More than half of the respondents (52.69 per cent) believe that the protesting farmers should not insist on repeal of the farm reform laws.
A majority of the respondents (53.94 per cent) also supported the government's offer of a written assurance that minimum support prices (MSP) would continue.

Protesting farmers fear that the new law could imply that the government will, eventually, stop buying from them at MSPs, leaving peasants at the mercy of large corporations.

MSPs, which began with the Green Revolution, is the price at which the government buys crops from farmers. It acts as a kind of guaranteed floor price, aimed to prevent distress sale by farmers.


Farmers want a law guaranteeing that all major produce will be bought at these government-fixed prices. The idea is to ensure that no minimum state-set prices for all major farm produce.

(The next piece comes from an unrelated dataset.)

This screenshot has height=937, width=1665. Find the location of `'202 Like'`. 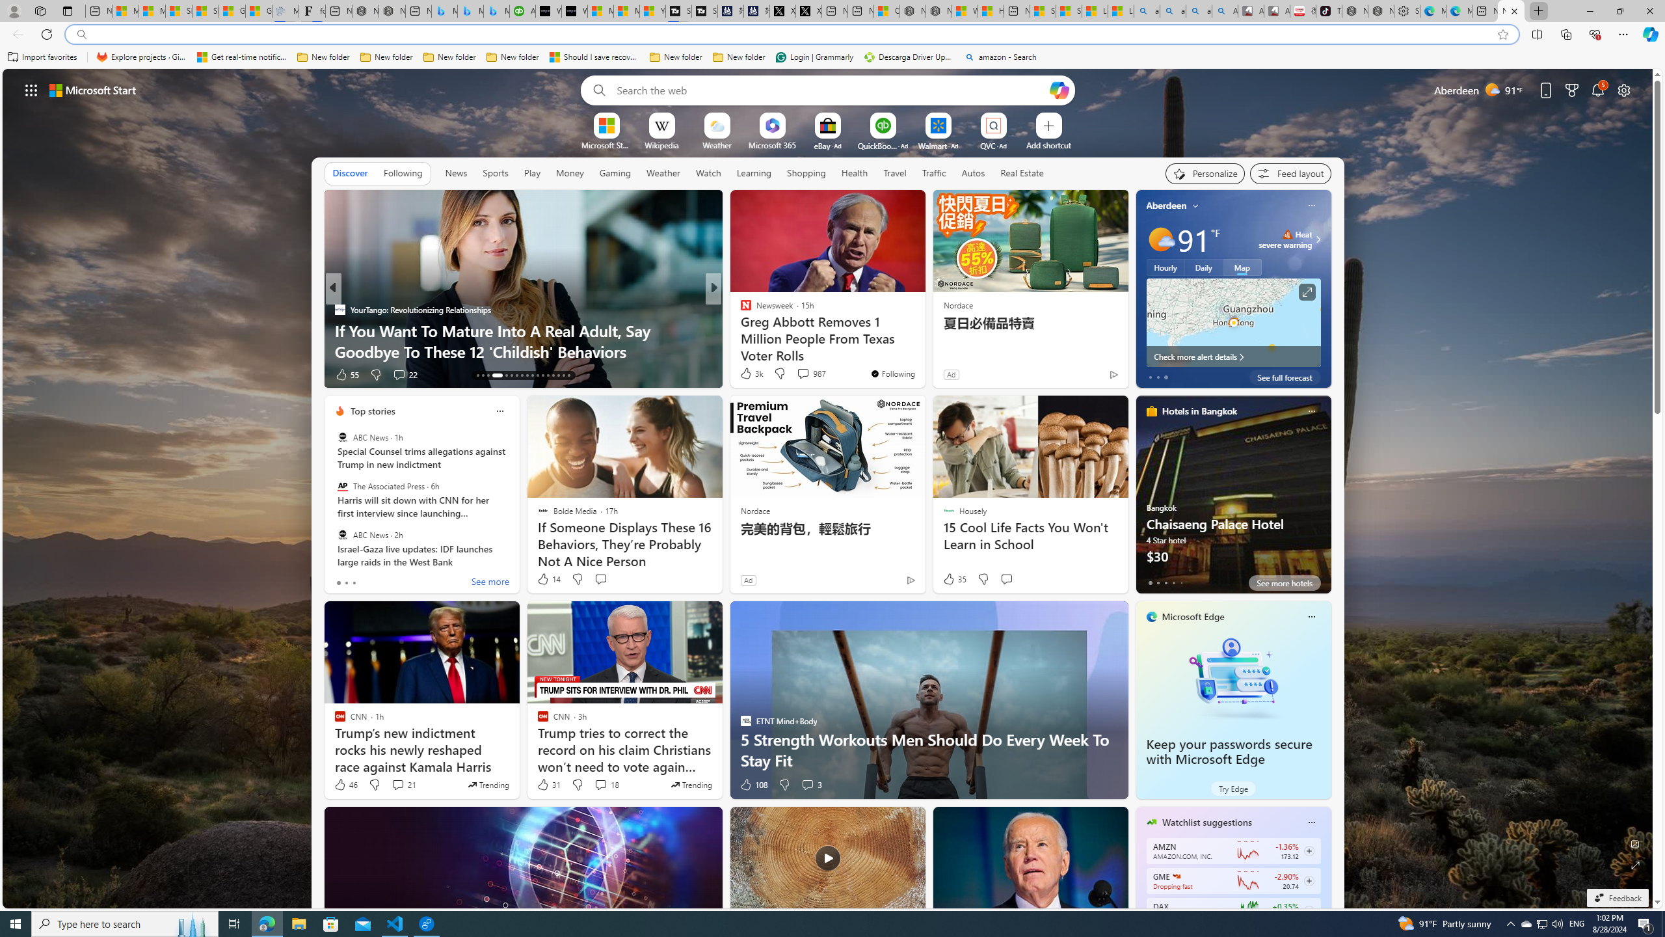

'202 Like' is located at coordinates (749, 374).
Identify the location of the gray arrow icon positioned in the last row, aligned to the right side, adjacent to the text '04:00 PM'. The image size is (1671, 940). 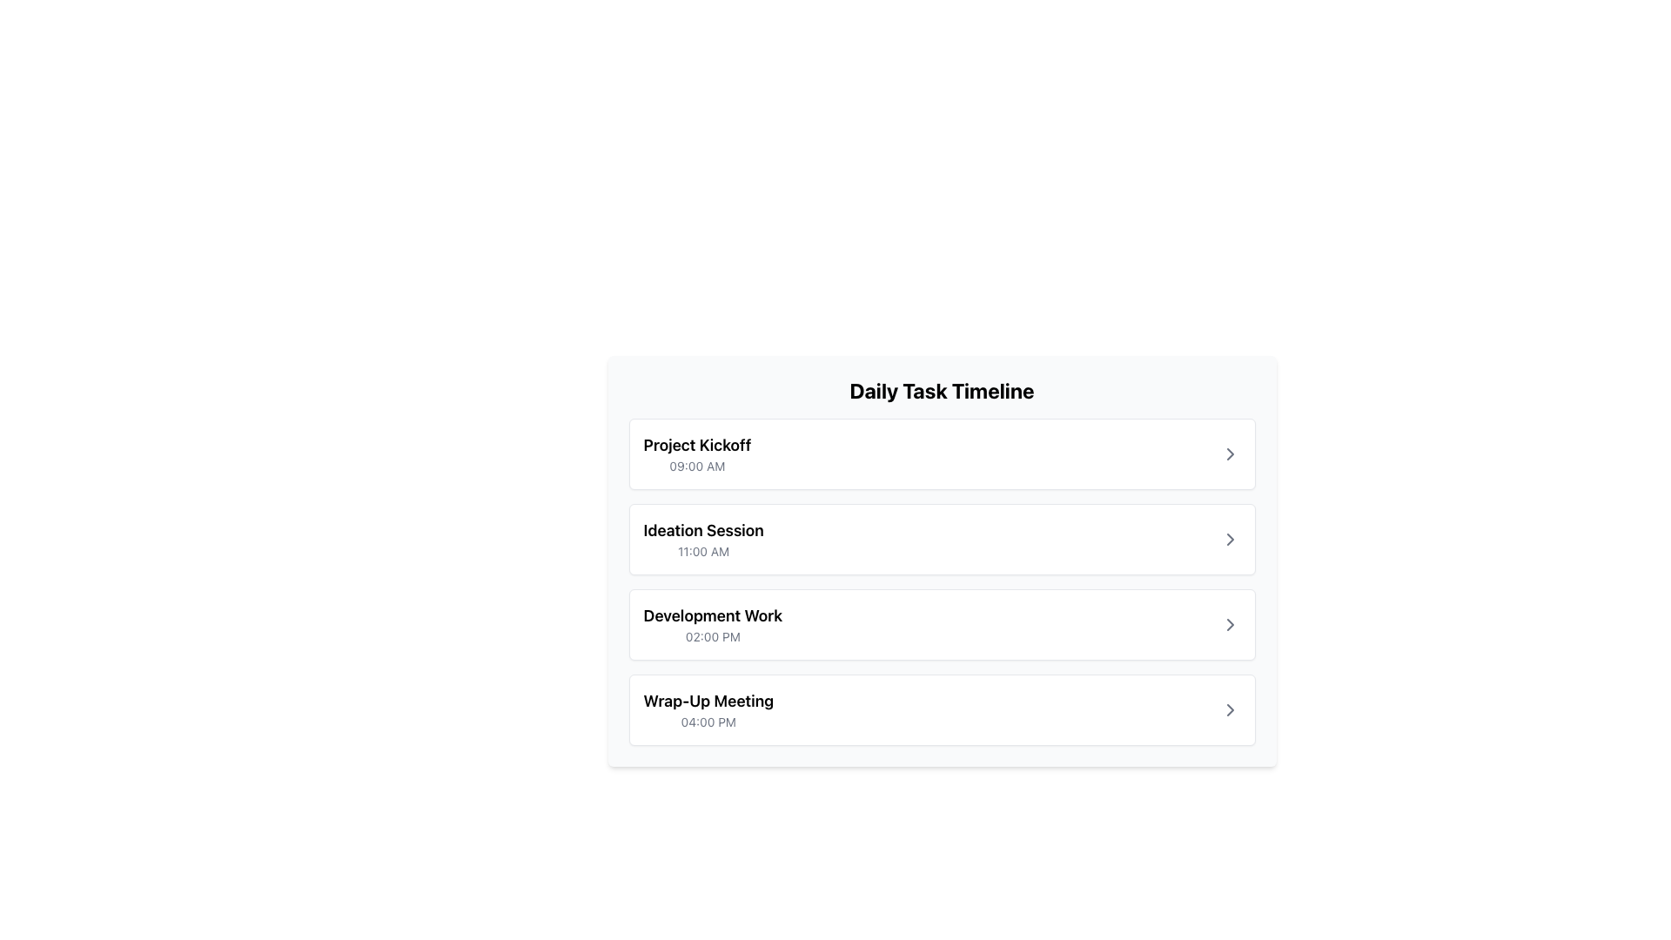
(1229, 710).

The government has already offered broad concessions to farmers, proposing to amend two farm-reform laws, and offered in writing an assurance to continue the system of minimum support prices (MSP).
Protesting farmers have also opposed penalties on pollution-causing crop-stubble burning, invoked through an ordinance in October. The government has said it will come up with a solution to this issue.

In October, the government promulgated an ordinance to set up the Commission for Air Quality Management in the National Capital Region (NCR) and Adjoining Areas. The law is aimed at lowering air pollution in the NCR region that is significantly driven by burning of crop stubble.

The survey, however, showed that more than two of three respondents (66.71 per cent) disagree with the demand for withdrawal of the ordinance banning stubble burning.